Step 4 - complete the self-assessment questionnaire

The self-assessment takes 45–90 minutes for a prepared organisation. The form is structured question-by-question so you can save progress and return to it.

What to keep open in browser tabs while you fill it in:

• Your identity provider admin console (Entra ID, Google Workspace, Okta) - for MFA and user-registration evidence.
• Your MDM console (Intune, Jamf, Workspace ONE) - for device policy evidence.
• Your anti-malware admin console (Defender admin centre, CrowdStrike Falcon) - for tamper-protection and coverage evidence.
• A list of your in-scope cloud services.

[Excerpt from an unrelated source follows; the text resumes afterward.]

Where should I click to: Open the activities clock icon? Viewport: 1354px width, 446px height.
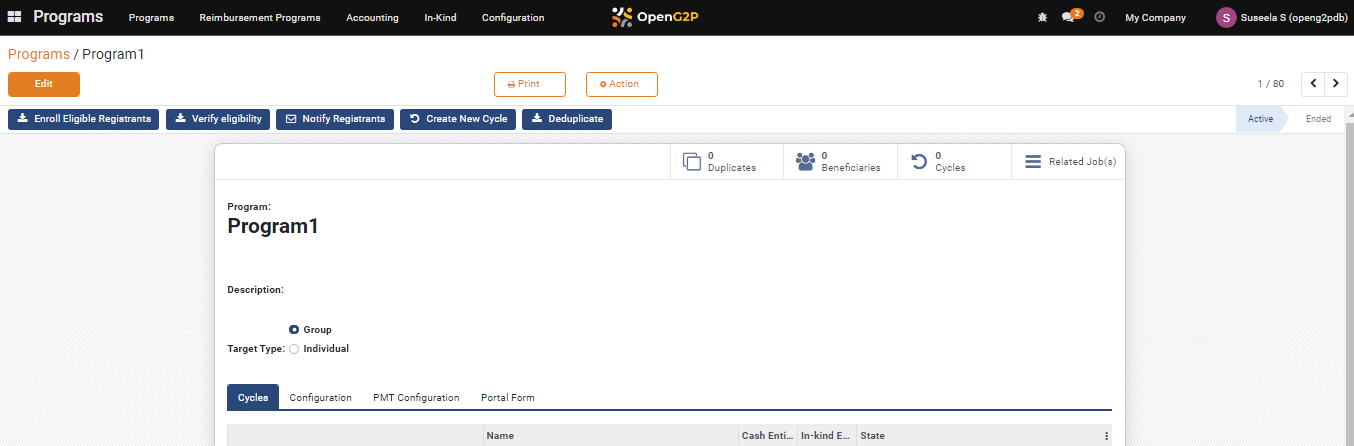[1099, 18]

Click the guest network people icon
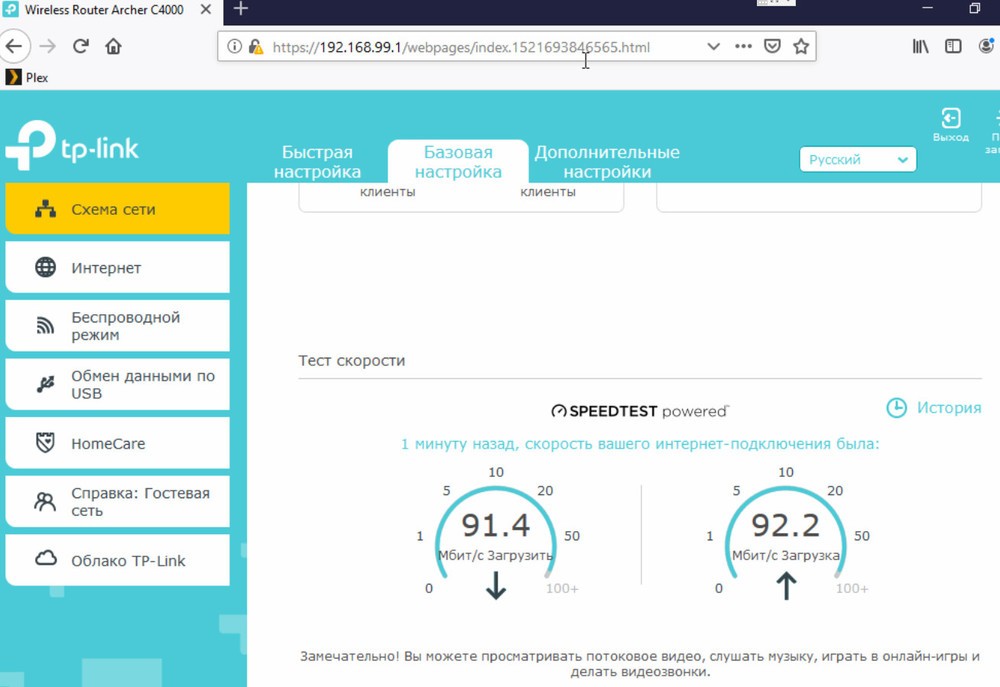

How to answer for maximum pass-rate:

• Be concrete. "We use Microsoft 365 Business Premium with Entra Security Defaults enforcing MFA across all 42 users" beats "We have MFA enabled".
• Name products and versions - "Windows 11 Pro 23H2" not "up-to-date Windows".
• Mention the technical enforcement not just the policy - "Conditional Access policy requires compliant Intune-enrolled device for all corporate resources" beats "we require staff to use corporate laptops".
• For exclusions (sub-sets), state the device class, the technical control that enforces the exclusion, and the attested impact - "contractors' personal laptops are excluded from scope. Technical enforcement: Entra Conditional Access requires compliant device; non-compliant devices are blocked from Microsoft 365. Contractors access corporate resources exclusively through the Fig-managed Citrix virtual desktop."

Step 5 - what happens behind the scenes during the 6-hour window

This is the part most organisations do not see. The assessor's side of the process determines whether you certify at 14:30 or 17:30. Here is what happens in the Fig Group pipeline for a typical 11:55 submission.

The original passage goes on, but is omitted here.